Карл Густав повесил трубку, а я сидел и размышлял над тем, как мне поступить. Вариантов вроде бы множество, но все они сводились к двум: уволиться или продолжать тянуть лямку. Свои двадцать лет я отслужил, могу подать рапорт об отставке, выйти на волю с половинным жалованьем и начать наконец жить.
Существует множество способов завершить армейскую карьеру. Большинство мужчин и женщин добиваются на последний год-полтора спокойного назначения и по истечении срока пропадают в безвестности. Многие, особенно из старшего офицерского состава, ждут очередного звания, пока их не попросят потихоньку выйти на пенсию. Некоторые счастливчики выходят в отставку в сиянии славы. Есть, наконец, кто совершает последний рывок к славе и сгорает в ее пламенных лучах. Главное – выбрать удобный момент.
Я знал, что, если сейчас выйду из игры, сегодняшнее происшествие будет преследовать меня до могилы. Я уже клюнул на это дело и не представляю, что бы я делал и говорил, если бы Карл попытался отстранить меня от него. Но Карл – упрямый сукин сын, у него развит дух противоречия. Когда я говорил, что не хочу заниматься этим делом, я получил его, и когда я говорил, что не хочу работать с Синтией, я получил ее. Не такой уж он, Карл, умный, как воображает.
На столе в моем новом кабинете уже лежали личное дело и медицинская карта капитана Энн Кемпбелл. Личные дела охватывают все годы пребывания военнослужащего в рядах вооруженных сил и бывают содержательны и интересны. Если идти по хронологии, то двенадцать лет назад Энн Кемпбелл поступила в военную академию Уэст-Пойнта, окончила в первой десятке своего курса, использовала традиционный выпускной месячный отпуск и по личной просьбе была направлена в офицерское военно-разведывательное училище в Форт-Уачука, штат Аризона. Потом она поступила в аспирантуру Джорджтаунского университета, где и получила степень магистра психологии. Следующий ее шаг – выбор того, что мы называем специализацией, в данном случае это была психологическая война. Энн прошла соответствующее обучение в Учебном центре войск специального назначения имени Джона Ф. Кеннеди в Форт-Брэгге, затем там же была назначена в четвертую группу по проведению психологических операций. Оттуда ее перевели в Германию, затем снова в Форт-Брэгг. Потом был Персидский залив, Пентагон и, наконец, Форт-Хадли.

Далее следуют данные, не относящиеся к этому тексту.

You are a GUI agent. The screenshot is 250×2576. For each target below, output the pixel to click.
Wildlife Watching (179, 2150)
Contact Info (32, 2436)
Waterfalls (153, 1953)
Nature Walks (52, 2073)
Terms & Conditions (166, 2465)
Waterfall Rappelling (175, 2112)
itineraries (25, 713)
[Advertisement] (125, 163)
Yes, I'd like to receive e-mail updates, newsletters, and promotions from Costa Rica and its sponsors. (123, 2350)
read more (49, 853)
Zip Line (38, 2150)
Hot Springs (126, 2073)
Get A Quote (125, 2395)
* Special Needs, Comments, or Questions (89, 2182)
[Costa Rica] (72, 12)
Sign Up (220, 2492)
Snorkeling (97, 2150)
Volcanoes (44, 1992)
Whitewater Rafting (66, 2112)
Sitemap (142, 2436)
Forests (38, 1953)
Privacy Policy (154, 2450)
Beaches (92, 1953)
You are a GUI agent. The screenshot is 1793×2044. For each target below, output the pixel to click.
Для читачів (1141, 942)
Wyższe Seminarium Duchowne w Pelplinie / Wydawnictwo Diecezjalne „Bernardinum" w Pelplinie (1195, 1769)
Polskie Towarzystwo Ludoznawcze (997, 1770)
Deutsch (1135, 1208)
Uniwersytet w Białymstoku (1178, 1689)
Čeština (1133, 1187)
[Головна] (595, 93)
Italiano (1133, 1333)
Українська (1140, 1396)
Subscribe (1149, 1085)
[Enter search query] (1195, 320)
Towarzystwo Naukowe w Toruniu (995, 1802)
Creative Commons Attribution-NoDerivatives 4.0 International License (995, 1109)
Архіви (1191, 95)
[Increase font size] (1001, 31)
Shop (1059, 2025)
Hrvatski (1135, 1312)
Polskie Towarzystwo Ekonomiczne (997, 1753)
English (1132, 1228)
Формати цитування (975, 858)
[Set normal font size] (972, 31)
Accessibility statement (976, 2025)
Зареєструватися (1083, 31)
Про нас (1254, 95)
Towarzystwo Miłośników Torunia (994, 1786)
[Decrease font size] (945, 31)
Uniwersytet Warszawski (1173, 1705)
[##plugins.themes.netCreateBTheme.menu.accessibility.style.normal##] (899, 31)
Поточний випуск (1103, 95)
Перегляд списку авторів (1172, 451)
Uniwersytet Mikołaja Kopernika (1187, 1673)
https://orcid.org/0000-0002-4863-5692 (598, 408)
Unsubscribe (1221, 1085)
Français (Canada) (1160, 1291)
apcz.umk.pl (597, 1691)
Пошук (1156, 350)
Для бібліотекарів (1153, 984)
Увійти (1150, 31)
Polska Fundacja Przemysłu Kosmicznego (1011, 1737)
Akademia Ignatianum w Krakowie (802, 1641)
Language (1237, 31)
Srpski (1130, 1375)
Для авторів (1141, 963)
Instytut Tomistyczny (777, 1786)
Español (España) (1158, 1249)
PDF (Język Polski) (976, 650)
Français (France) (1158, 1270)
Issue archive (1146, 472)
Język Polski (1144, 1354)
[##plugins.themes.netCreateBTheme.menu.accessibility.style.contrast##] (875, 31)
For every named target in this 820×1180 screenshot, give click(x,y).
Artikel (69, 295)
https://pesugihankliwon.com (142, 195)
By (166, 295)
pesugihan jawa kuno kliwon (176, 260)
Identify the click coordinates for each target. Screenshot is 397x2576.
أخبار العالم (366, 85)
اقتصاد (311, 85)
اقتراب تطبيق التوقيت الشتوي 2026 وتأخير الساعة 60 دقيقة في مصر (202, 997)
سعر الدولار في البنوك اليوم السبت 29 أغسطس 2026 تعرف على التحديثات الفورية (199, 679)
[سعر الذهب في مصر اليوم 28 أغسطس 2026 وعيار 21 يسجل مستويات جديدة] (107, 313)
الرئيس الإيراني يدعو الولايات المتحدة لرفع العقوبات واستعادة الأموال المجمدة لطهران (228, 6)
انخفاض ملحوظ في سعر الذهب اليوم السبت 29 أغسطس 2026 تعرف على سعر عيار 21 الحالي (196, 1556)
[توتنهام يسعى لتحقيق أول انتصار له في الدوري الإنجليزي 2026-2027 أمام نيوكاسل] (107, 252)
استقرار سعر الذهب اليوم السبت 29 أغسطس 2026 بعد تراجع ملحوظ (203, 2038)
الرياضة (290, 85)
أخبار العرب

Оценки службы капитана Кемпбелл были исключительно высокие, но я и не ожидал ничего другого. Результаты ее армейских тестов выявляли такой коэффициент умственного развития, благодаря которому она попадала в категорию гениев, составляющих два процента от общего населения страны. Но сколько же этих двухпроцентников прошло передо мной в качестве подозреваемых, и в основном по делам об убийстве! Так называемые гении раздражительны, нетерпимы к другим людям, думают, что не обязаны подчиняться общепринятым нормам поведения, как все остальное человечество. Среди них много психопатов и людей, находящихся в непримиримом разладе с обществом и самими собой, и все они глубоко несчастны. Они мнят себя одновременно и прокурором, и судьей, и палачом – именно в этом качестве они и попадают ко мне в руки.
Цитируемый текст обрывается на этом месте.